Wednesday, March 2, 2022

3 Bizarre Jobs for Women in History

Blogger: Amber Schamel Christian Author
Blogger: Amber Schamel

In honor of Women’s History Month, I thought we could explore three of the most bizarre jobs assigned to women in history. While many odd jobs still exist today, these are most likely positions you’ve never heard of and no longer exist in today’s world. Which is a good thing, believe me.
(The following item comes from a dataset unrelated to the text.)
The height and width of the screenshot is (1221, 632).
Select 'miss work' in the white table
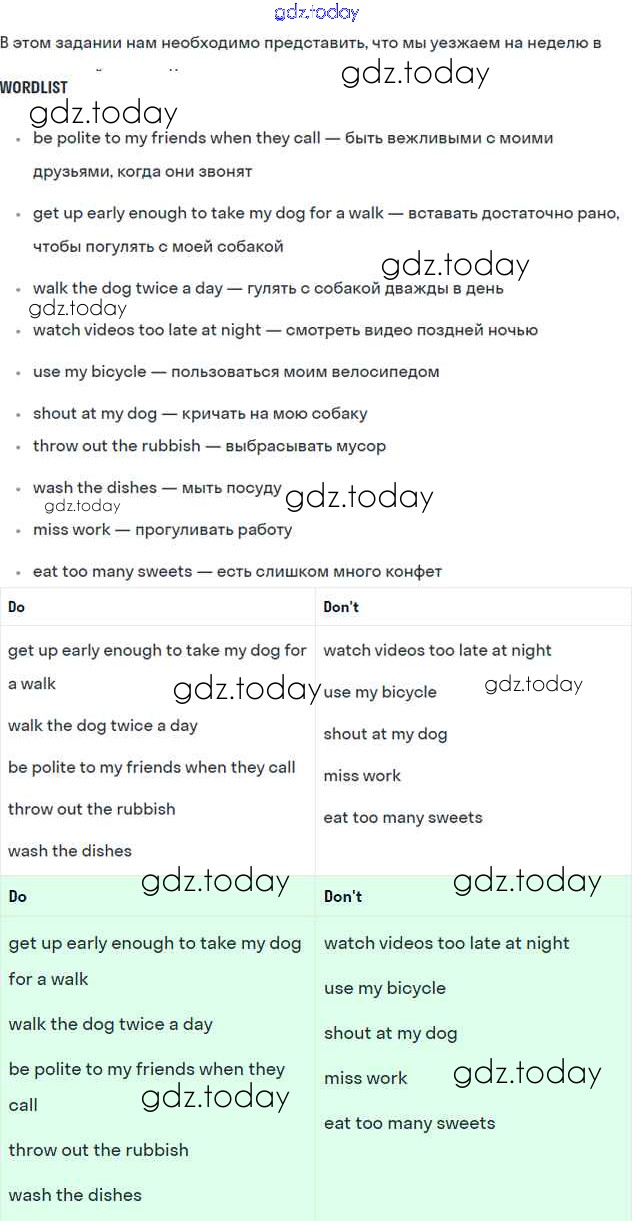[x=362, y=776]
A physician prescribing bloodletting leeches
to a young woman.
Public Domain

Leech Collectors

Most of us have probably heard of the fascination that 19th century medicine had with bloodletting and leeches, but did you ever think about the people who had to collect the critters? This was a difficult job, and not one that paid well. Thence, it was those who could not easily find work and were the poorest who would be employed in this occupation, which means it was one of the few occupations women could obtain.
Leech Container
Public Domain

There is only one species of leech in Britain that can suck human blood. The method for collecting these leeches was to go into leech infested water and get them to attach to a victim, get full of blood, and then pull them off and put them in a leech collecting container. Sometimes the leech collectors used old horses or some animal as the bait...but most times they used their own legs. The leeches would suck on them for twenty minutes or more, and the wound would continue to bleed for ten hours after they took the leech off. Obviously, there are many ill effects to being repeatedly subjected to leeches. The loss of blood being the worst.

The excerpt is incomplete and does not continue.